La puerta del garaje es otro submundo. A veces las averías se producen porque algún vecino decidió ponerla en modo manual y no avisar al resto. Otras, por aquel que decidió apurar en la arrancada para pasar después de otro coche. En ese último caso, la avería más gorda suele llevársela el vehículo en sí mismo. También puede darse el caso de que el vecino el que lo sabe todo tenga un cuñado que tiene una empresa de mecanismos, pero que no lleve el mantenimiento. Entonces se sucederán pequeños sabotajes que resulten en una puerta perennemente agonizante.

LAS ANTENAS

Vientos huracanados, lluvias, una fiesta loca que se fue de las manos… Un día vas a ver la tele y sólo pilla el canal negro (conocido como el del polvito blanco antes de la llegada de la TDT) ¿Recomendaciones? La menos recomendable es que el vecino Bricomanía se suba al tejado y empiece  a mover la antena mientras otro grita desde la ventana para ver cómo va el tema. La más recomendable es ponerse en contacto con un antenista.

AVERÍA DE LA CALDERA EN UNA COMUNIDAD DE VECINOS

Las calderas se averían cuando falta (o sobra) presión, cuando falla el suministro eléctrico o cuando nos hemos quedado sin combustible. Lo más recomendable si no queremos pasar mucho tiempo sin calefacción ni agua caliente, es contratar un mantenimiento de la caldera. De esta forma, las averías pequeñas quedan prácticamente avocadas a la extinción y las gordas… Bueno, esas son muchas veces inevitables.

TUBERÍAS VIEJAS EN EL EDIFICIO

Muchas noches pasaron debajo de las sábanas escuchando ruidos guturales que ponían la piel de gallina. Pero no, no eran psicofonías. Eran las tuberías del edificio plañendo por ser renovadas. La presión y el color del agua te podrán dar una pista.
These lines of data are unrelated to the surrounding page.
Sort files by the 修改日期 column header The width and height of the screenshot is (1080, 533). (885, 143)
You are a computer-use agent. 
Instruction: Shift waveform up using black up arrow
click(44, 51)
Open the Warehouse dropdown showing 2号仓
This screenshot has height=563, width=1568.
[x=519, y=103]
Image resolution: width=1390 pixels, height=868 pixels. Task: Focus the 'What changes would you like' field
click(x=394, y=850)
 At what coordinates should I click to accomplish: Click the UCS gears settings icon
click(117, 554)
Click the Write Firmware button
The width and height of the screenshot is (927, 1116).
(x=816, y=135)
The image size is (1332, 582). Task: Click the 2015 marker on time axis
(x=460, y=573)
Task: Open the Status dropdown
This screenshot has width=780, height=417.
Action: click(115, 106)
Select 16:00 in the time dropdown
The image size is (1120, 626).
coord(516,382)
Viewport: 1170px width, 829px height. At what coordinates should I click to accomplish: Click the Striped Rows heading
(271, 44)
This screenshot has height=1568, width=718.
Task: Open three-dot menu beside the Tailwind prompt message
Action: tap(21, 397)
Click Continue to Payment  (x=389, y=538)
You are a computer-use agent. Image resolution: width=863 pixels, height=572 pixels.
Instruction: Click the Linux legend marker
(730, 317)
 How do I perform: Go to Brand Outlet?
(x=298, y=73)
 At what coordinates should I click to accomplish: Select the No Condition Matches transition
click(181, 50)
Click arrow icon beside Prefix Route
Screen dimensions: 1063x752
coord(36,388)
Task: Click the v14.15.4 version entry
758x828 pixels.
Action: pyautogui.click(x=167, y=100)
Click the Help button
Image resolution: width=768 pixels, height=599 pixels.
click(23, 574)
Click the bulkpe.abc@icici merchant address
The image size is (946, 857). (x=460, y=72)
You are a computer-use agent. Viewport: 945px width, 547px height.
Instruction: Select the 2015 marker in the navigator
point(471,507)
ROTURA EN EL VASO DE LA PISCINA

Hablando de problemas hidráulicos, el hielo del invierno, la erosión de la suciedad, el uso y la falta de él pueden dañar el vaso de la piscina. Es importante detectar el fallo a tiempo, a menos que se quiera montar un parque acuático en el césped artificial y, ya de paso, malgastar hectolitros y hectolitros del fluido elemento.

PROBLEMAS EN LA FOSA SÉPTICA

Posiblemente, el pocero sea uno de los mejores amigos de las comunidades de propietarios. Lluvias abundantes y elementos que nunca deberían haber sido tirados por el váter montan la gran fiesta en la fosa séptica. El olor lanzará la primera señal de alerta. El agua saliendo por los desagües, también.

Por último, queremos hacer mención a una fuente de averías tan recurrente como inevitable. Es el hecho de contar con niños curiosos en el edificio. Ellos explorarán y jugarán al mecano con todo lo que pillen. ¿Solución? Paciencia. Además, se puede contemplar como una inversión de futuro ya que estamos formando a futuros ingenieros o arquitectos en la Comunidad de Propietarios.

En resumen, las averías son muchas veces inevitables y, en algunas ocasiones, suponen un desembolso importante para los vecinos, algo que llena horas de discusión en los Ruegos y Preguntas. Sin embargo, la mayoría de ellas pueden ser evitadas si sometemos todos los elementos de la comunidad de vecinos a una revisión periódica. Un buen mantenimiento, nos ahorrará más de una.